At home it is easy to believe a change of scenery will bring about a change of self. It is harder to convince yourself of that when the change of scenery has already happened, and continues to happen on an almost daily basis, and yet the change of self has failed to appear.
If anything can be said to be disappointing about travel, it is that, indeed, wherever you go there you are.
If the ‘rebirth’ has not happened by now, will it ever? Or more to the point, is it folly to think that location has the power to transform us into the people we want to be, with out any effort on our part?
Of course it is.
And here is where I am at.
My travels have failed to turn my percieved toady existence into the sparkling adventure filled love-fest that I hoped it would be.
Why? It’s all starting to make sense…
Tolle says we have to be as friendly towards life as we want life to be towards us; that we have to take the first step and offer up our friendly inclinations before friendly inclinations can be offered back.

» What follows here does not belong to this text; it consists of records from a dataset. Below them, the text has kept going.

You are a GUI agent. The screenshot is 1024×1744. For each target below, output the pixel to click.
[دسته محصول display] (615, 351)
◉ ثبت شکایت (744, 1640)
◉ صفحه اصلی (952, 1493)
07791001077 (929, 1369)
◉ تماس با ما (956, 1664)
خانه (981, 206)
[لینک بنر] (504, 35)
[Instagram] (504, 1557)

There in lies the answer. It was never about the travel in the first place, though travel is the best platform I have found to live the life I have imagined. The place with the most opportunity to be friendly, and eventually, get friendly back ten fold.
So what is the next step? What does this elusive, mythical unicorn of an idea actually look like in reality? Where do platitudes end and actions begin?
The decision to think differently has to be made once, a thousand times over again. The decision for non judgment and non resistance has to be made once….a moment, every moment until it becomes habit.
The old way of defining myself is not working anymore. That is what this trip has shown me in spades. It’s the puzzle piece that does not fit the puzzle I am in anymore, so it’s time to find a new one. Time to broaden, time to let go of my old labels, my old ‘ground’ as Pema says. I need to stop defining what my life is supposed to look like; what I am supposed to look like, what my interactions and outcomes are supposed to be.
This comfort zone of judgment and definition is what is really holding me back. If I stay within its confines, I ended up with a very small existence, and absolutely no adventure, because adventure is the opposite of definitions, it’s an opening up to life instead of a categorizing and thus shutting down of it.
So I let go of that voice, once, a thousand times once. That alienating voice that seeks to define and control. I place no more stock in control, and I open my arms to the unknown, hoping I have a big enough heart to take it all in, whatever is coming.